Довольно-таки странная речь в Трое была отголоском того дискурса о социалистическом идеале, который затеяли социалисты. Она была также целиком выдержана в духе разворачивающейся кампании за обновление Демократической партии и выдвижение кандидатуры Вудро Вильсона. Франклин прочно связал свое имя с этой кампанией принстонского профессора и губернатора штата Нью-Джерси. Осенью 1911 г. он даже побывал у Вильсона в Трентоне, столице Нью-Джерси. Совпадение их политических платформ было очевидным, но Франклин внутренне стремился сохранить свою независимость от любой политической «машины», кто бы ее ни представлял – Таммани-холл или В. Вильсон. Но в поддержку кандидатуры последнего Франклин мобилизовал все свои возможности. Ввиду раскола в Республиканской партии шансы губернатора Нью-Джерси стать первым за 20 лет президентом-демократом на порядок возросли.

Национальный съезд демократов в Балтиморе в июне 1912 г. был первым национальным съездом, в котором участвовал Франклин Рузвельт. Его фигура была очень заметна в толпе делегатов – в постоянном движении, рукопожатиях и разговорах с журналистами. Репортеры и делегаты из отдаленных штатов постоянно окружали его, чтобы удовлетворить свое любопытство беседой с нереспубликанским Рузвельтом. Один из них, близкий советник Вильсона и член Национального комитета демократов Джозефус Дэниэлс хорошо запомнил свое первое знакомство с этой «достопримечательностью» съезда. «Он был смешлив по-мальчишески, – вспоминал он позднее, – и мне кажется, я никогда не видел более красивой и привлекательной фигуры молодого человека. На этом съезде Франклин и я стали друзьями. Как говорится – любовь с первого взгляда». К вящей радости их обоих, Вудро Вильсон, получив большинство голосов делегатов съезда, был номинирован кандидатом на пост президента США.
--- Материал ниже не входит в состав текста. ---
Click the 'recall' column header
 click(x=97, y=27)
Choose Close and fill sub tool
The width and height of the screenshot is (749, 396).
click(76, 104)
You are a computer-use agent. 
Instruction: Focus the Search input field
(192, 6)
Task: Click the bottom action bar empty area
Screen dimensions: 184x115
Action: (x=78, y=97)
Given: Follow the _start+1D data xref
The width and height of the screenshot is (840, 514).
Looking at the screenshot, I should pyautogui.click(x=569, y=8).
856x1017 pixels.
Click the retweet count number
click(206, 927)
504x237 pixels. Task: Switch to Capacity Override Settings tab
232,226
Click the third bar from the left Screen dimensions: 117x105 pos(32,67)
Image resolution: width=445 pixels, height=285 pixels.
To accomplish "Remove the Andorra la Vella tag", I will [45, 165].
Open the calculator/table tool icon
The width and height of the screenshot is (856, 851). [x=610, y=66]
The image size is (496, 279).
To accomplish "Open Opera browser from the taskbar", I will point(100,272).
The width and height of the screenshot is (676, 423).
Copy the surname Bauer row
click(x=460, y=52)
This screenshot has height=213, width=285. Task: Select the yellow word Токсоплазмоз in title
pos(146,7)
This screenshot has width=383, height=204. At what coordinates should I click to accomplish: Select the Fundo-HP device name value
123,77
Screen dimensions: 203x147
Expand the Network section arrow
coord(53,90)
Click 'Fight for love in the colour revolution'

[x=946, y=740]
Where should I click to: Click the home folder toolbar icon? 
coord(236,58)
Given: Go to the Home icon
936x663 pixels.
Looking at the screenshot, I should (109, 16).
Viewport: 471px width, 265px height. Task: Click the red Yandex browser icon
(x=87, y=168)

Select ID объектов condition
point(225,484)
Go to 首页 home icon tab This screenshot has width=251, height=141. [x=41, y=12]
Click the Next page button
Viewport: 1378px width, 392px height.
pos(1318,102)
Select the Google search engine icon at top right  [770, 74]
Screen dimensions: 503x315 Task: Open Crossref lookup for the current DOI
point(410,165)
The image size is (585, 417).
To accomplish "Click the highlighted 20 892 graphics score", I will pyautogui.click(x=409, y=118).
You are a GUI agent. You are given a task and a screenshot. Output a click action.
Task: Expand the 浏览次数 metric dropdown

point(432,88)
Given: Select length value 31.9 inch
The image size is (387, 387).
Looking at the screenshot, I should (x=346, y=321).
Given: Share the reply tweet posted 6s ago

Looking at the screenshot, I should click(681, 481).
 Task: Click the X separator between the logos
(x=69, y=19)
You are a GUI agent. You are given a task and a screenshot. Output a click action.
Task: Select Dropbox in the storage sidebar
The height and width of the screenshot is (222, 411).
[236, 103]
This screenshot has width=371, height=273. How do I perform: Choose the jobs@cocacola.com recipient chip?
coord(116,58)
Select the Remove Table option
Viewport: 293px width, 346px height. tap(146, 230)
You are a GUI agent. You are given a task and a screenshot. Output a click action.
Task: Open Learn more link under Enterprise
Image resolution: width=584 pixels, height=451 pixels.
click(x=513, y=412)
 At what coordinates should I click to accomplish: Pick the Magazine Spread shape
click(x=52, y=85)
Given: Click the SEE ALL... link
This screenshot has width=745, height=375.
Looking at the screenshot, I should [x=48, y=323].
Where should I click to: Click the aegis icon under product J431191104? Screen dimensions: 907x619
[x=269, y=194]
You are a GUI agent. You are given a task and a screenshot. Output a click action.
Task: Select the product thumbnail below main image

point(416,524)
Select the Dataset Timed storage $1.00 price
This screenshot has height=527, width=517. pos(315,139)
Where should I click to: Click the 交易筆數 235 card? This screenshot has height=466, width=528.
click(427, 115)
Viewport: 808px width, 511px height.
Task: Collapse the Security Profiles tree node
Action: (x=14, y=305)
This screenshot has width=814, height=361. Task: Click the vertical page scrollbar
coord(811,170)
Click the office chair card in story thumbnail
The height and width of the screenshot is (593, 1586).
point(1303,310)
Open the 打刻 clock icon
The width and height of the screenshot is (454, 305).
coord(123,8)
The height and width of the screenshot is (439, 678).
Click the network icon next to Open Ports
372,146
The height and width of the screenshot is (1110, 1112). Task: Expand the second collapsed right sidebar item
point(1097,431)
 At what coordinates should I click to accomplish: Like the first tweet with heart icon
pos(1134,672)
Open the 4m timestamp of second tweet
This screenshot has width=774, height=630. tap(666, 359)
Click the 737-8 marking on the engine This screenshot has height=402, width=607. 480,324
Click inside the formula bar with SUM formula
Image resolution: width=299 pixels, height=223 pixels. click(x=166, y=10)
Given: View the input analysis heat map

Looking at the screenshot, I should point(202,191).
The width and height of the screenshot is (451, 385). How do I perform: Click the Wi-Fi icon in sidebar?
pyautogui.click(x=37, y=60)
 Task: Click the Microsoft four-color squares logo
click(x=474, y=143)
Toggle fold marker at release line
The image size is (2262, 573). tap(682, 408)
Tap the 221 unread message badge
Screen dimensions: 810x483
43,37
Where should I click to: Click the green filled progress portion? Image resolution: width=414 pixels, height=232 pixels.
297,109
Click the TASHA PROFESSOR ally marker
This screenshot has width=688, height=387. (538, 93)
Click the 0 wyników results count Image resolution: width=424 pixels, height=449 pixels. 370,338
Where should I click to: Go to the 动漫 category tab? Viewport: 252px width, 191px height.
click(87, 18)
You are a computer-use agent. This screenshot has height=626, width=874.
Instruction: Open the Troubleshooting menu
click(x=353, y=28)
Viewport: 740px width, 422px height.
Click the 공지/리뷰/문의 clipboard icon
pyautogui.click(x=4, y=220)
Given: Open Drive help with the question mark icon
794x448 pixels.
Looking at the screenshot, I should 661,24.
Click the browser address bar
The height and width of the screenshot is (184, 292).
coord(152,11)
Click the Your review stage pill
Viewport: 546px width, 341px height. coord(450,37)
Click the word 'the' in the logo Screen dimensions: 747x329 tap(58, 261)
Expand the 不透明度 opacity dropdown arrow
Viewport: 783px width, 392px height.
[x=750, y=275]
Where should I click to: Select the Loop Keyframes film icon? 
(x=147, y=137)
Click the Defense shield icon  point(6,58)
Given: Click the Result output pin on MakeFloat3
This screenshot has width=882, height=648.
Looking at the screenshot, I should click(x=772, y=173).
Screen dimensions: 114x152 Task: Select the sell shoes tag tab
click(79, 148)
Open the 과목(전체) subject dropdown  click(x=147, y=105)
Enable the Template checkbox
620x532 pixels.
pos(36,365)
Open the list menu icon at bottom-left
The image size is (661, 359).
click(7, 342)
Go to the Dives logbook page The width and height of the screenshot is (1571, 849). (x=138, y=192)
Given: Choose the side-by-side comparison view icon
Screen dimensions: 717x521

Элеонора также присутствовала на съезде и смогла убедиться, каким неустойчивым был социальный мир в стране. В зале все кипело от возмущения и кричало против «баронов-грабителей», требуя коренных изменений в социальном законодательстве, ограничения власти монополий, изменения тарифной политики, борьбы с плутократией, создания системы страхования для малоимущих семей, безработных, стариков, предоставления финансовой помощи фермерам. Она писала, что поражение платформы прогрессистов, к которой принадлежал ее муж, неминуемо будет означать выход на авансцену политической жизни социализма {16}. Возвращение в Белый дом Теодора Рузвельта, выступавшего в качестве кандидата созданной им прогрессивной партии, могло только ухудшить положение и пополнить ряды радикалов, все теснее сплачивающихся вокруг популярного лидера социалистов Ю. Дебса. Яростные нападки старшего Рузвельта на своих противников множили ряды сочувствующих социалистам. Фотографии страстного любителя охоты Тедди на фоне убитых им хищников, его знаменитый и очень непривлекательный оскал зубов отпугивал своей неуемной великодержавностью даже «регулярных» либералов.